Re: [HACKERS] Index corruption with CREATE INDEX CONCURRENTLY - Mailing list pgsql-hackers

From Pavan Deolasee
Subject Re: [HACKERS] Index corruption with CREATE INDEX CONCURRENTLY
Date
Msg-id CABOikdP88gE9Ekrw0f3c5tMqnMDgp5qp583mSyFxpxk1=6at9A@mail.gmail.com
Whole thread Raw
In response to Re: [HACKERS] Index corruption with CREATE INDEX CONCURRENTLY  (Amit Kapila <amit.kapila16@gmail.com>)
Responses Re: [HACKERS] Index corruption with CREATE INDEX CONCURRENTLY  (Amit Kapila <amit.kapila16@gmail.com>)
List pgsql-hackers


On Mon, Feb 6, 2017 at 8:15 AM, Amit Kapila <amit.kapila16@gmail.com> wrote:
On Mon, Feb 6, 2017 at 8:01 AM, Pavan Deolasee <pavan.deolasee@gmail.com> wrote:
>
>
> On Mon, Feb 6, 2017 at 1:44 AM, Tom Lane <tgl@sss.pgh.pa.us> wrote:
>>
>>
>>
>> > 2. In the second patch, we tried to recompute attribute lists if a
>> > relcache
>> > flush happens in between and index list is invalidated. We've seen
>> > problems
>> > with that, especially it getting into an infinite loop with
>> > CACHE_CLOBBER_ALWAYS. Not clear why it happens, but apparently relcache
>> > flushes keep happening.
>>
>> Well, yeah: the point of CLOBBER_CACHE_ALWAYS is to make a relcache flush
>> happen whenever it possibly could.
>
>
> Ah, ok. That explains why the retry logic as originally proposed was causing
> infinite loop.
>
>>
>> The way to deal with that without
>> looping is to test whether the index set *actually* changed, not whether
>> it just might have changed.
>
>
> I like this approach. I'll run the patch on a build with
> CACHE_CLOBBER_ALWAYS, but I'm pretty sure it will be ok. I also like the
> fact that retry logic is now limited to only when index set changes, which
> fits in the situation we're dealing with.
>

Don't you think it also has the same problem as mentioned by me in
Alvaro's patch and you also agreed on it? 
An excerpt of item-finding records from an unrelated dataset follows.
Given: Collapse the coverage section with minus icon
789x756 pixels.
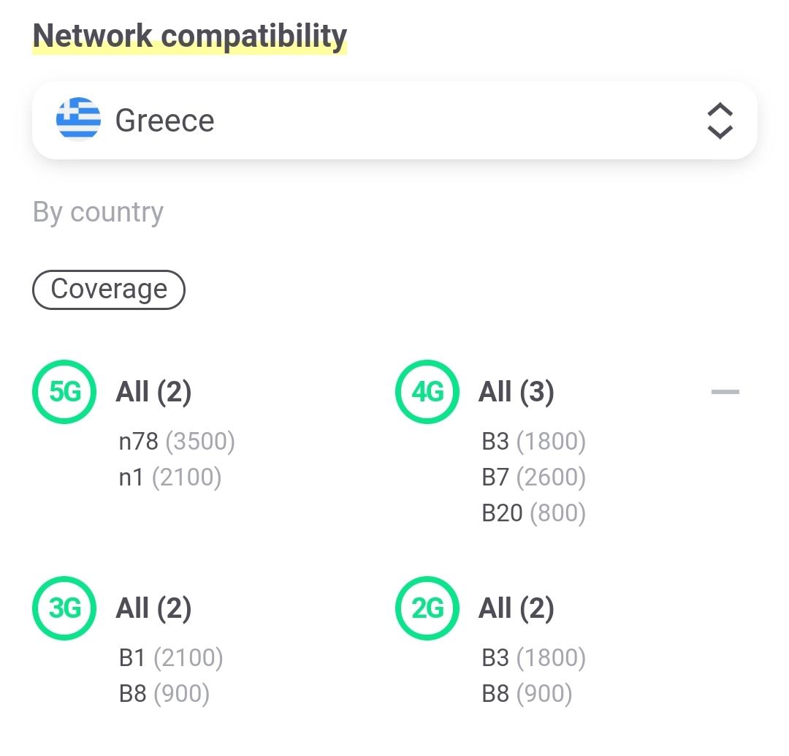Looking at the screenshot, I should tap(725, 393).
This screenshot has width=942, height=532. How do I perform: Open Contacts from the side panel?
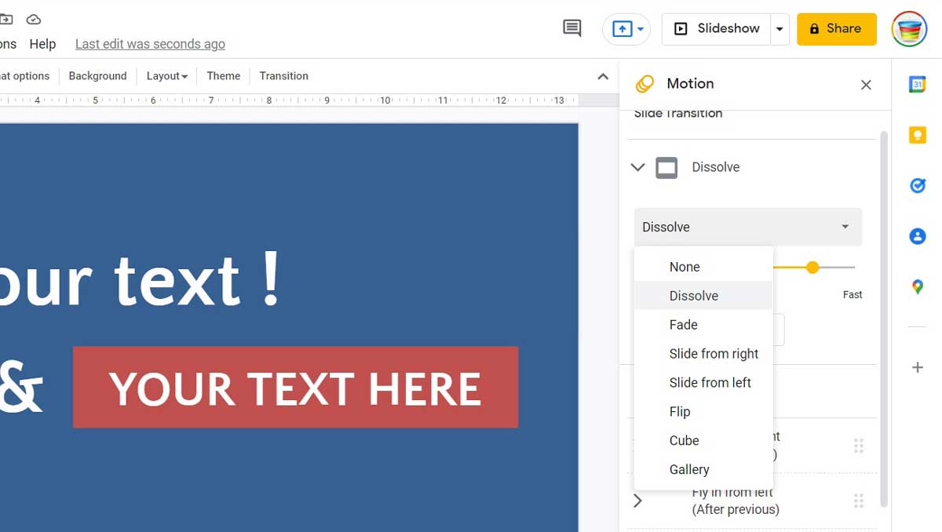[x=917, y=236]

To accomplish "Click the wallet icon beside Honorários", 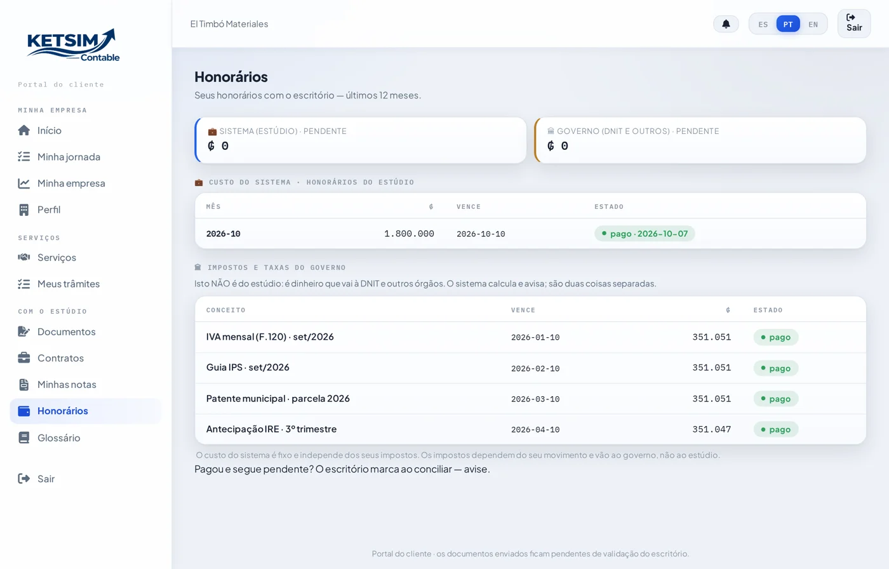I will coord(24,411).
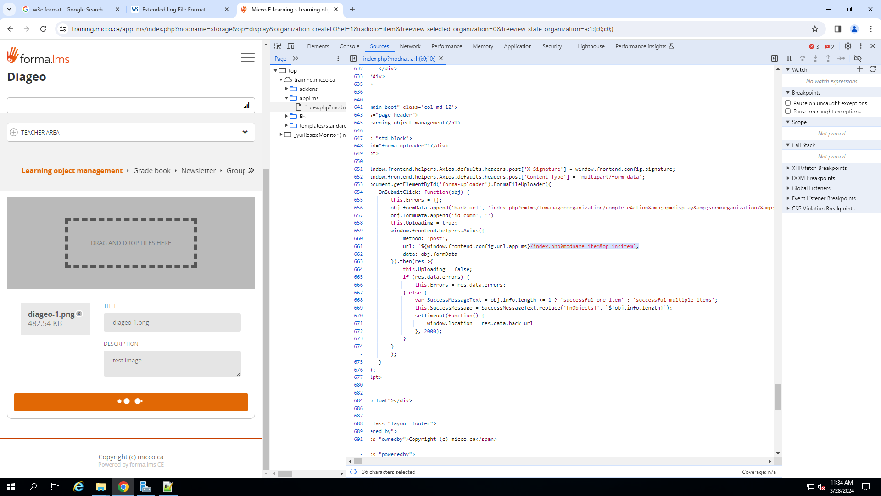Open the Console tab

pos(349,46)
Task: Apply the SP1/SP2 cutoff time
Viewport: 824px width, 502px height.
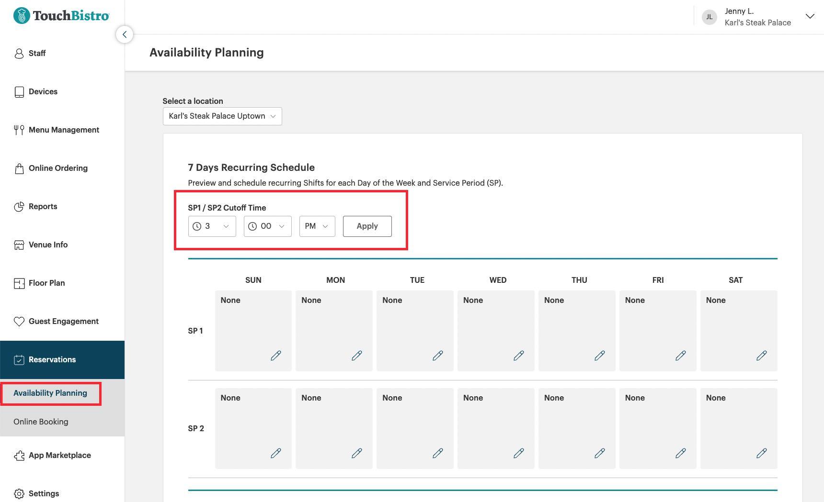Action: (367, 226)
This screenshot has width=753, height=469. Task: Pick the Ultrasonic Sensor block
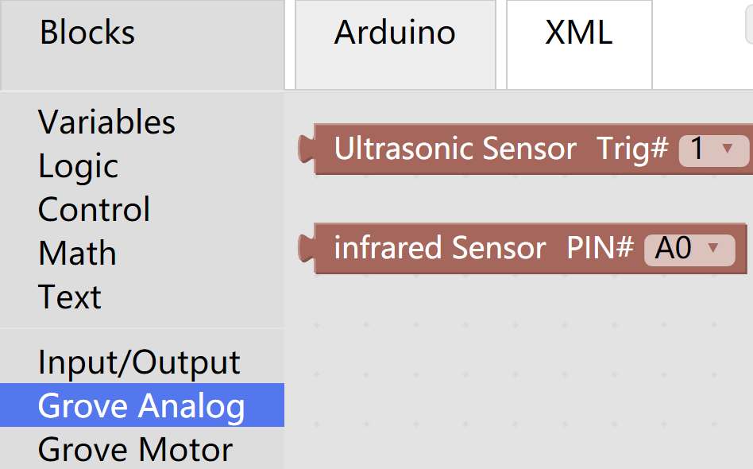tap(454, 149)
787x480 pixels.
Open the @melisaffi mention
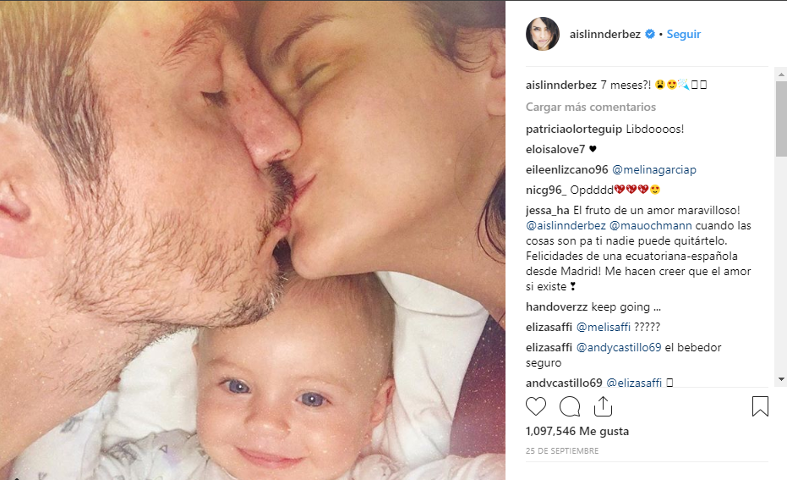[x=603, y=328]
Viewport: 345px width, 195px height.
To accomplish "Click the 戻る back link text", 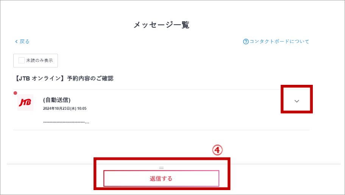I will pos(25,42).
No, I don't think so. There can't be any more relcache flushes occurring between the first RelationGetIndexAttrBitmap() and the subsequent RelationGetIndexAttrBitmap() calls. The problem with the earlier proposed approach was that we were not caching, yet returning stale information. That implied the next call will again recompute a possibly different value. The retry logic is trying to close a small race yet important race condition where index set invalidation happens, but we cache stale information.
 
Do you see any need to fix
it locally in
RelationGetIndexAttrBitmap(), why can't we clear at transaction end?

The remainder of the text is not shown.